Reproduce word for word the part of the passage below on Mariela Castro Espín and Cuba's gays that runs from "Like most Latin" up to and including "five painful decades.".

» **PROVIDED PASSAGE**:
━━━━━━━━━━━━━━━━━━━━

Over the past few years, the government of Cuba has earned praise for an unlikely development: a campaign to improve the status of the island's gays. Standing at the forefront of this effort has been an even unlikelier figure: Mariela Castro Espín, the daughter of Raul Castro, who officially assumed the Cuban presidency last year after his brother Fidel fell ill. The latest entry in this narrative was a largely laudatory profile of Espín in The Advocate, which described her as a "champion" of the island's "gay and transgender community." Espín is director of the Cuban National Center for Sex Education, an organization which, according to its website, promotes "the development of a culture of sexuality that is full, pleasurable, and responsible, as well as to promote the full exercise of sexual rights."

Like most Latin American countries, Cuba has long been marked by regressive policies concerning homosexuality, due largely to a machismo culture that promotes a heroic masculinity portraying gays as weak and ill-suited to positions of leadership, whether in home or government. As Espín herself says, "Homophobia in Cuba is part of what makes you a 'man.'" But while Espín should be praised for her attempt to change Cuban attitudes about homosexuality, her advocacy in this realm ought not disabuse anyone of the fact that she is part and parcel of the architecture of repression that has governed the island for five painful decades.

━━━━━━━━━━━━━━━━━━━━

» **EXTRACTED ENTRIES**:
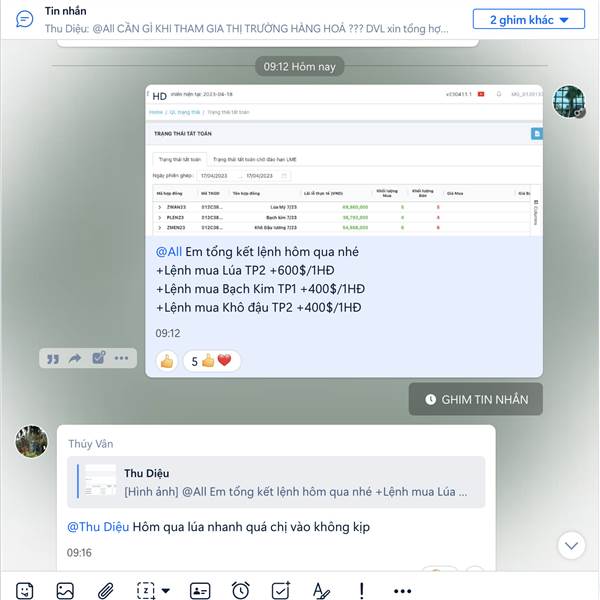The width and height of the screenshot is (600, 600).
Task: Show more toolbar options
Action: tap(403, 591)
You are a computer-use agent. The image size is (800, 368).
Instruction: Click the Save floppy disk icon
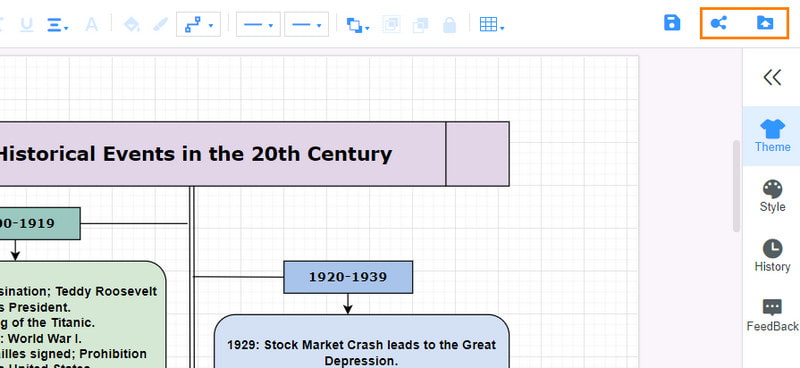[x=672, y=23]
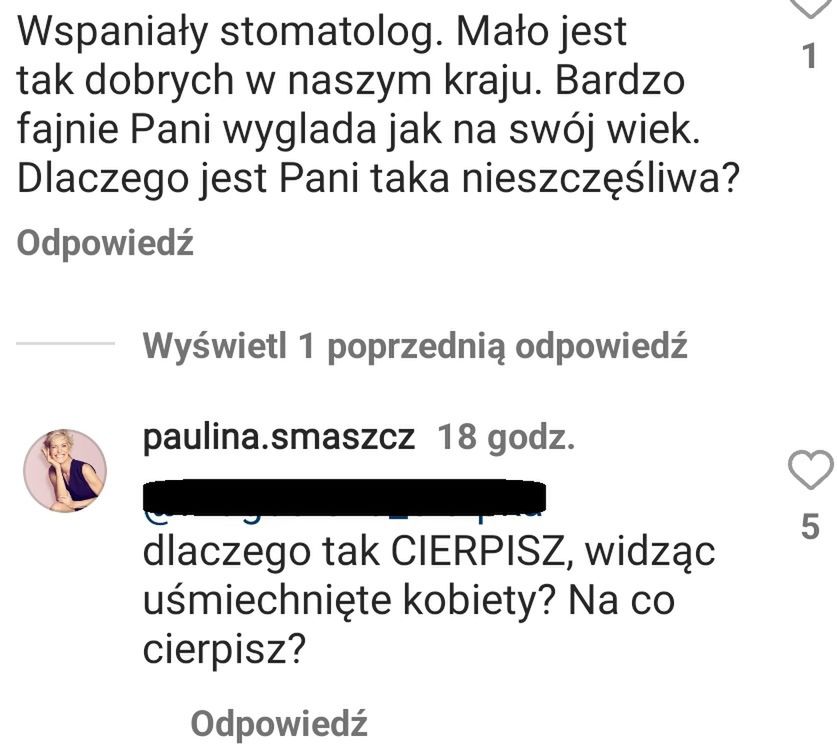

━━━━━━━━━━━━━━━━━━━━

» **RESULT OF THE TASK**:
Like most Latin American countries, Cuba has long been marked by regressive policies concerning homosexuality, due largely to a machismo culture that promotes a heroic masculinity portraying gays as weak and ill-suited to positions of leadership, whether in home or government. As Espín herself says, "Homophobia in Cuba is part of what makes you a 'man.'" But while Espín should be praised for her attempt to change Cuban attitudes about homosexuality, her advocacy in this realm ought not disabuse anyone of the fact that she is part and parcel of the architecture of repression that has governed the island for five painful decades.